Women are more affected by cardiovascular comorbidities than men: A longitudinal retrospective analysis.
ABSTRACT
Background:
Although men are more prone to developing cardiovascular diseases (CVD) than women, risk factors for CVD such as smoking, and diabetes mellitus have shown to be more detrimental in women than in men.
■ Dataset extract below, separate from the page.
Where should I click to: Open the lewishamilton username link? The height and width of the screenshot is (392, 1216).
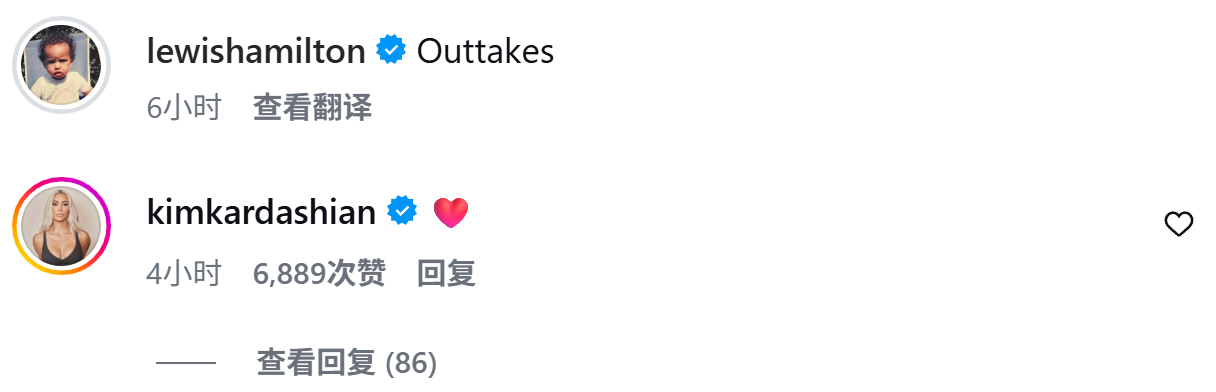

With a structured approach, we pinpoint comorbidities of CVD which are more connected to CVD in either men or women.
Objective:
N/A
Methods:
Based on a population-wide medical claims dataset comprising 44 million records of inpatient stays in Austria from 2003 to 2014, we determine comorbidities of acute myocardial infarction (AMI, ICD10 code I21) and chronic ischemic heart disease (CHD, I25) with a significantly different prevalence in men and women.
Results:
Except for lipid metabolism disorders (ORf =6.68, 95% CI 6.57-6.79, ORm =8.31, 95% CI 8.21-8.41), all identified comorbidities were more likely to be associated with AMI and CHD in women than men: nicotine dependence (odds ratio for females ORf = 6.16, 95% CI 5.96-6.36, odds ratio for males ORm = 4.43, 95% CI 4.35-4.5), diabetes mellitus (ORf =3.52, 95% CI 3.45-3.59, ORm =3.13, 95% CI 3.07-3.19), obesity (ORf =3.64, 95% CI 3.56-3.72, ORm =3.33, 95% CI 3.27-3.39), renal disorders (ORf =4.27, 95% CI 4.11-4.44, ORm =3.74, 95% CI 3.67-3.81), asthma (ORf =2.09, 95% CI 1.96-2.23, ORm =1.59, 95% CI 1.5-1.68), COPD (ORf =3.72, 95% CI 3.62-3.81, ORm =2.18, 95% CI 2.79-2.89),etc. Similar results can be observed in AMI.
Conclusions:
Although AMI and CHD are more prevalent in men, women appear to be more affected by certain comorbidities of AMI and CHD in their risk to develop CVD.